Amazon Labor Union co-founders Gerald Bryson and Jordan Flowers (second and third from left, respectively) protest against Amazon’s participation in Israeli “apartheid,” 26 July, 2023. (Photo: Jake Ratner) (Photo: Jake Ratner)
Amazon Labor Union co-founders

“The Israeli government should be held accountable for all charges and crimes,” says ALU co-founder.

By Andrew Bernard, The Algemeiner

The Amazon Labor Union, which represents more than 8,000 employees at the tech behemoth, took part in a protest on Wednesday accusing Israel of apartheid and genocide in response to an Amazon contract with the Israeli government.

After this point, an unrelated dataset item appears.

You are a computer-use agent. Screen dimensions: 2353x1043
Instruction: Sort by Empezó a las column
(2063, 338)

Videos and photos provided to The Algemeiner show executives from Amazon Web Services and Salesforce being disrupted at least five times during their keynote address at the Amazon Web Services summit in New York. Dozens of protesters outside the event held signs with slogans including “Zionism is Genocide,” “Israeli Apartheid and Genocide Funded by the US,” and “Amazon Profit$ Off Israel’s Military Occupation.” The organizers claim that Wednesday’s anti-Israel protest was the first time that Amazon tech workers and warehouse workers have protested together.

Another speaker and organizer at Wednesday’s protest, the Palestinian-American activist Linda Sarsour, who has a history of making statements widely considered by Jewish groups to be antisemitic and whose MPower Change organization runs the ongoing #NoTechForApartheid campaign against Amazon and Google, said that she was happy to see Israel’s democracy “crumble from within” amid the judicial reform protests.

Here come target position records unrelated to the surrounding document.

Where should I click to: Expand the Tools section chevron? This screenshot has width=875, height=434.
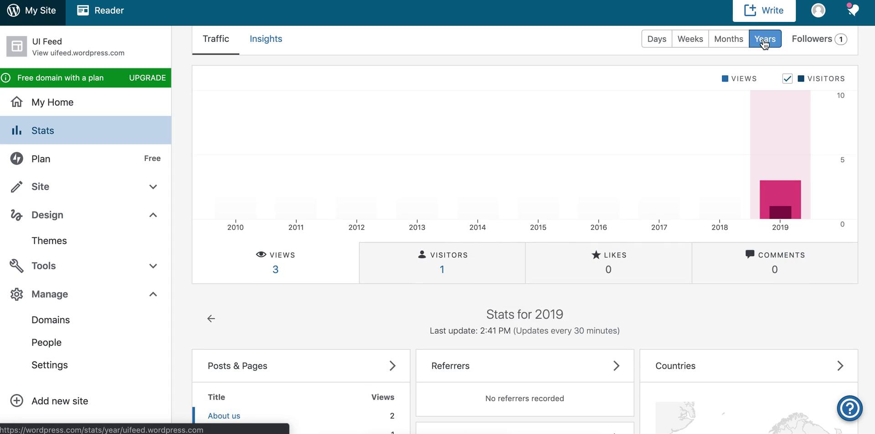(x=153, y=266)
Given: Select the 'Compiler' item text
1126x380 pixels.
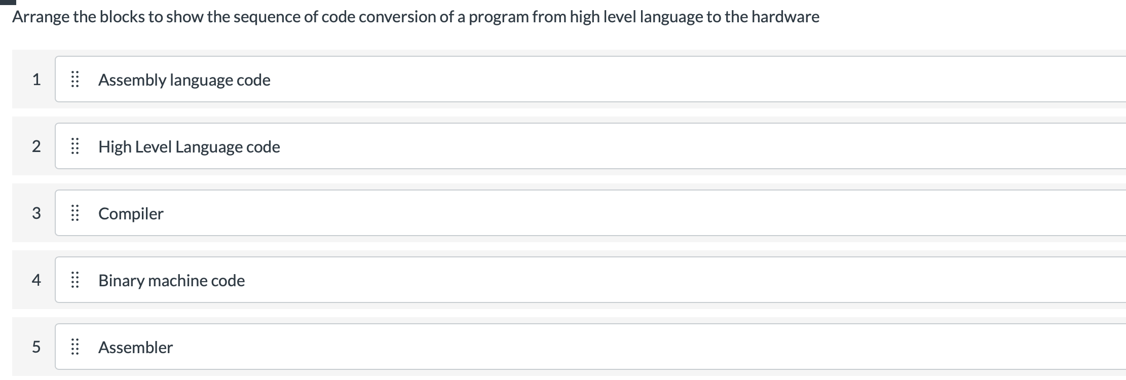Looking at the screenshot, I should coord(131,214).
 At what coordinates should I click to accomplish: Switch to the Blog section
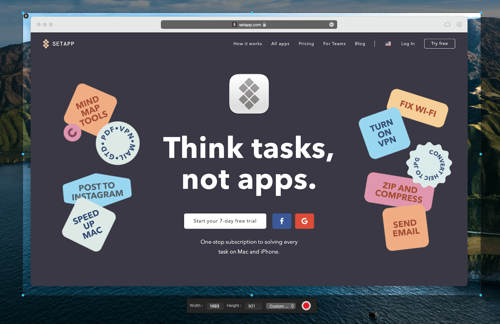[360, 43]
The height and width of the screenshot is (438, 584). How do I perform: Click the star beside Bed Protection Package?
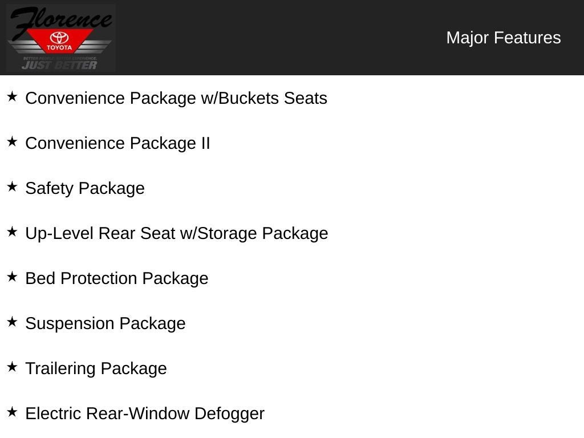[x=13, y=277]
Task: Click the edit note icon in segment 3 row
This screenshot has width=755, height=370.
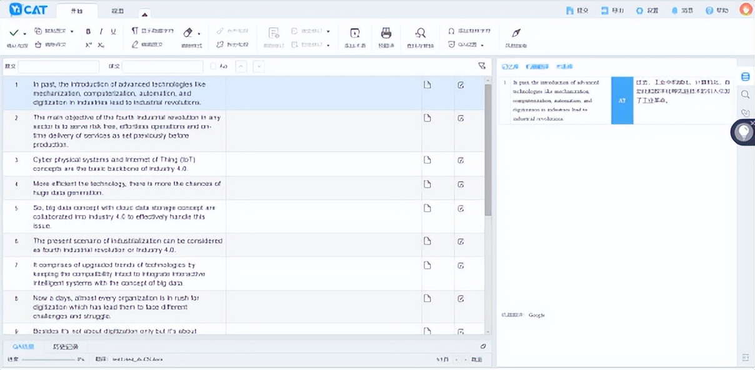Action: click(461, 161)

“I want you all to know that while the Palestinian people are suffering oppression, brutality, and murder and genocide at the hands of the state of Israel, they’re still resilient,” Sarsour said.

The Amazon Labor Union’s President Christian Smalls on Twitter Wednesday liked and retweeted a post describing the protest as opposing the “Israeli apartheid regime,” while the union’s main Twitter account approvingly quote Tweeted a post from Sarsour’s MPower Change.

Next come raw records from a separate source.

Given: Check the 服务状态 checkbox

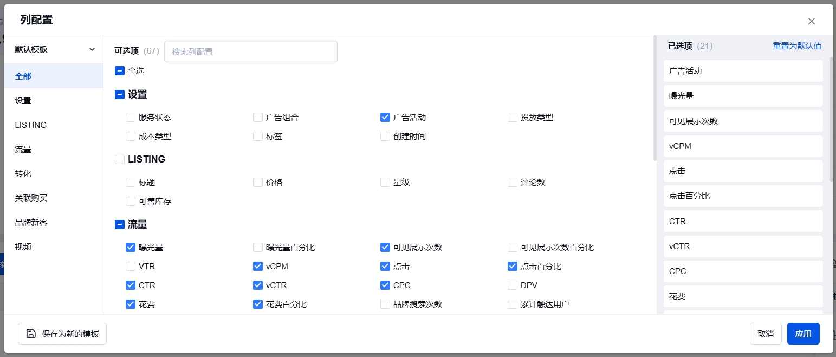Looking at the screenshot, I should click(131, 117).
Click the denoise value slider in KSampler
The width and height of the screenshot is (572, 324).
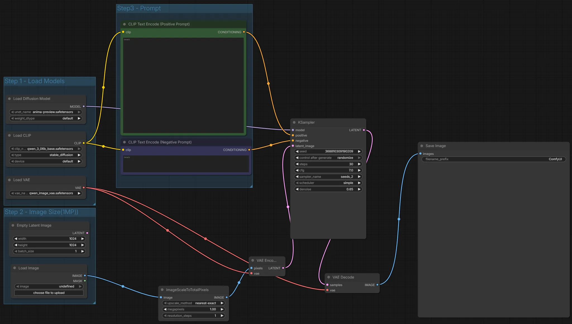point(328,189)
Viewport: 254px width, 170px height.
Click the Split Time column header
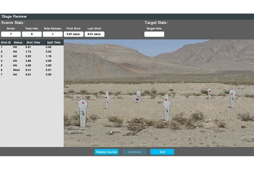click(54, 43)
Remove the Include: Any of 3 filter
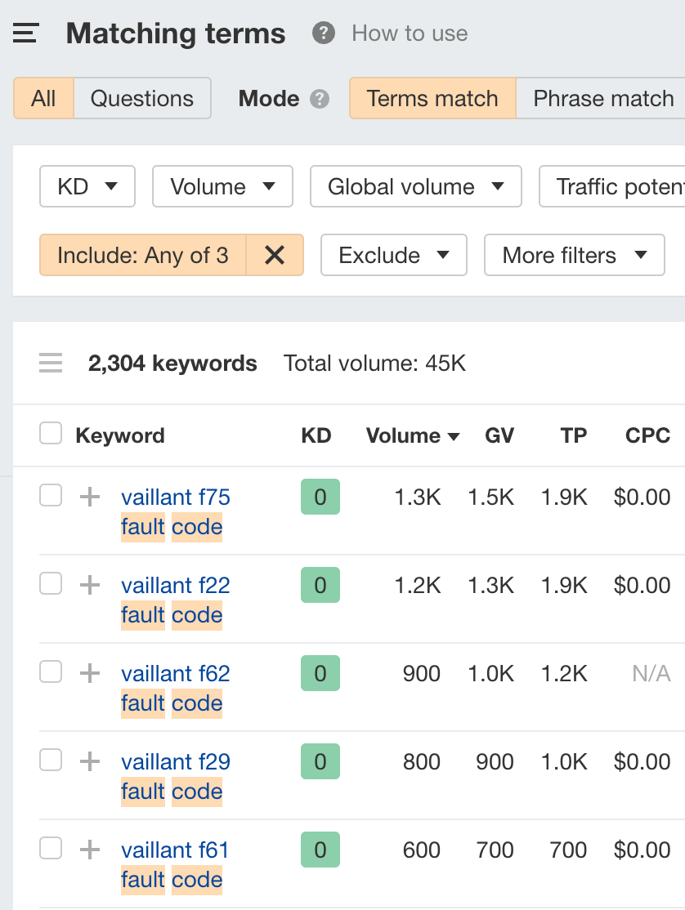685x910 pixels. (x=275, y=255)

The organizers of the protest, which included the Amazon Labor Union, the Alphabet Workers Union and Jewish Voice for Peace, allege that Amazon and Alphabet–the parent company of Google–are participating in Israeli “apartheid” against the Palestinians as a result of a $1.2 billion contract the companies have signed with the Israeli government for cloud computing services. The “Project Nimbus” contract aims to move Israeli government services into the cloud with support from the two tech giants.

The Amazon Labor Union (ALU) was founded in 2021 by current and former employees of the JFK8 Amazon warehouse in Staten Island, New York. In April 2022 the more than 8,000 workers at JFK8 became the first unionized Amazon workers to be recognized by the National Labor Relations Board in what was hailed by The New York Times as “one of the biggest victories for organized labor in a generation” and received congratulations from President Joe Biden.

The ALU did not respond to The Algemeiner’s request for comment about their participation in an anti-Israel protest.

Speaking at the rally Wednesday, one of the ALU’s co-founders, Jordan Flowers, said that Amazon “should have nothing to do with the Israeli government.”

“We are here today to fight back, and everyone should have their chance to say that Amazon needs to be held accountable, Google needs to be held accountable, and the Israeli government should be held accountable for all charges and crimes,” Flowers said.

Asked by The Algemeiner about the comments by the ALU and Amazon tech workers that Amazon was participating in “apartheid” and that its executives were “war profiteers” because of the Project Nimbus contract, a spokesperson for Amazon told The Algemeiner that Amazon “respect [its] employees’ right to express themselves.”

“AWS is focused on making the benefits of our world-leading cloud technology available to all our customers, wherever they are located,” the spokesperson said.